Perry Moerland, Amsterdam UMC (location AMC)
Modern biology is a data-rich science, driven by our ability to measure the detailed molecular characteristics of cells, organs, and individuals at many different levels. Interpretation of these large-scale biological data requires the detection of statistical dependencies and patterns in order to establish useful models of complex biological systems. Techniques from machine learning are key in this endeavour. Typical examples are the visualization of single-cell RNA-seq data using dimensionality reduction methods, base calling for nanopore sequencing data using hidden Markov models and (recurrent) neural networks, and classification of high-throughput microscopy image data using convolutional neural networks. In this one-week course, the foundations of machine learning will be laid out and commonly used methods for unsupervised (clustering, dimensionality reduction, visualization) and supervised (mainly classification) learning will be explained in detail. Methods will be illustrated using recent examples from the fields of systems biology and bioinformatics.

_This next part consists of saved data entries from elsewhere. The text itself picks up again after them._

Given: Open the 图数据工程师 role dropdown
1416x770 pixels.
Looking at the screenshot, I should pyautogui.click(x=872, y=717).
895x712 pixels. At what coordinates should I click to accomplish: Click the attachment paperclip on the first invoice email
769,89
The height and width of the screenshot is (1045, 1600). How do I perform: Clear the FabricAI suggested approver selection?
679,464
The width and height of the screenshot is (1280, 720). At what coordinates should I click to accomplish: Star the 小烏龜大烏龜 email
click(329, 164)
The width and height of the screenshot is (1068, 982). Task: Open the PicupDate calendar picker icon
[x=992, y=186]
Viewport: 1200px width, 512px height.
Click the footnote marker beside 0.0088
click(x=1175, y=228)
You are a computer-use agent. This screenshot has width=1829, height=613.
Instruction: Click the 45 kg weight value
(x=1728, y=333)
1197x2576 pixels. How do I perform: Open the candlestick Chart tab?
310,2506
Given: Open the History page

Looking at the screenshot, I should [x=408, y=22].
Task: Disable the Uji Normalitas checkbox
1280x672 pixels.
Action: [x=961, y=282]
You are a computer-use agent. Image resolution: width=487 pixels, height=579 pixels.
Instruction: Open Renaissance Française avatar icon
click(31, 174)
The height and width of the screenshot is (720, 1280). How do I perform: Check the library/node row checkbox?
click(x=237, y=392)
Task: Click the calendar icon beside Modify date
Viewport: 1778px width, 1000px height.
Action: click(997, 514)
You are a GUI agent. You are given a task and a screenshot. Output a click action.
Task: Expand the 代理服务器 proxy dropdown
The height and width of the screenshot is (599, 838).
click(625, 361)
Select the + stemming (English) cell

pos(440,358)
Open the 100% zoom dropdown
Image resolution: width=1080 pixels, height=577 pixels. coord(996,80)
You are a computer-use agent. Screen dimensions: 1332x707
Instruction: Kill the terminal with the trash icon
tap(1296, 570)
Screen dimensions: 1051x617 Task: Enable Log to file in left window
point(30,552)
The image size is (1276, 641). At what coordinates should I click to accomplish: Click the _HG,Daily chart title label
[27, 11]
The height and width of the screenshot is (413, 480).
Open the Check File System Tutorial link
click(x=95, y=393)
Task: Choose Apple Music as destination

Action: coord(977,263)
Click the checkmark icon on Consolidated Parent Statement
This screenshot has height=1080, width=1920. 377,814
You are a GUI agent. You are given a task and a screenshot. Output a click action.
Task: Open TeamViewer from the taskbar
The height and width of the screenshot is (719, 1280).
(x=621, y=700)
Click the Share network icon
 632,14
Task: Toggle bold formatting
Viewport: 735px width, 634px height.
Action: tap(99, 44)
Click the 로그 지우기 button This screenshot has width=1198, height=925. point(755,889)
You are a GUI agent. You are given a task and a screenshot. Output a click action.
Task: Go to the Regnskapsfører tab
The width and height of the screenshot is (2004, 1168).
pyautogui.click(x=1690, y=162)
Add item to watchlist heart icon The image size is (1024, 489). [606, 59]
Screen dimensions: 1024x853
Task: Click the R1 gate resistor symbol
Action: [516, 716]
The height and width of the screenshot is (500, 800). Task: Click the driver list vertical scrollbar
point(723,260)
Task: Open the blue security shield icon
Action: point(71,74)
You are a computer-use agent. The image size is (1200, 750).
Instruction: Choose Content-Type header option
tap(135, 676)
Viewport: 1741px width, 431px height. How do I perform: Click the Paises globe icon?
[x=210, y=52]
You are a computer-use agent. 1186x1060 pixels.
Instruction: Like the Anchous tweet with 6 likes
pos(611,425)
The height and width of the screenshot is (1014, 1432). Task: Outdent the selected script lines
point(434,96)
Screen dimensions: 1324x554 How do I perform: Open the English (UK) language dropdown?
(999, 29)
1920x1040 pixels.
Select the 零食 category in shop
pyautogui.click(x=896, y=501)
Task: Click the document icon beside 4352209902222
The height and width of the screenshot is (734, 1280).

Methods discussed in the morning lectures will be put into practice during the afternoon computer lab sessions.
- Density estimation, including histograms, nearest neighbour, Parzen
- Evaluation, including ROC, cross-validation
- Parametric and non-parametric classifiers, including linear discriminant analysis, k-nearest neighbours, logistic regression, decision trees and random forests
- Feature selection, including search algorithms (forward, backward, branch & bound) and sparse classifiers (ridge, lasso, elastic net)
- Dimensionality reduction, including principal component analysis, multi-dimensional scaling, t-SNE.
- Clustering, including hierarchical clustering, k-means, Gaussian mixture models
- Hidden Markov models
- (Deep) neural networks
- Kernel-based methods, including support vector machines
After having followed this course, the student has a good understanding of a wide range of machine learning techniques and is able to recognize what method is most applicable to data analysis problems (s)he encounters in bioinformatics and systems biology applications.
The course is aimed at PhD students with a background in bioinformatics, systems biology, computer science or a related field, and life sciences. Participants from the private sector are also welcome. A working knowledge of basic statistics and linear algebra is assumed. Preparation material on statistics and linear algebra will be distributed before the course, to be studied by students missing the required background.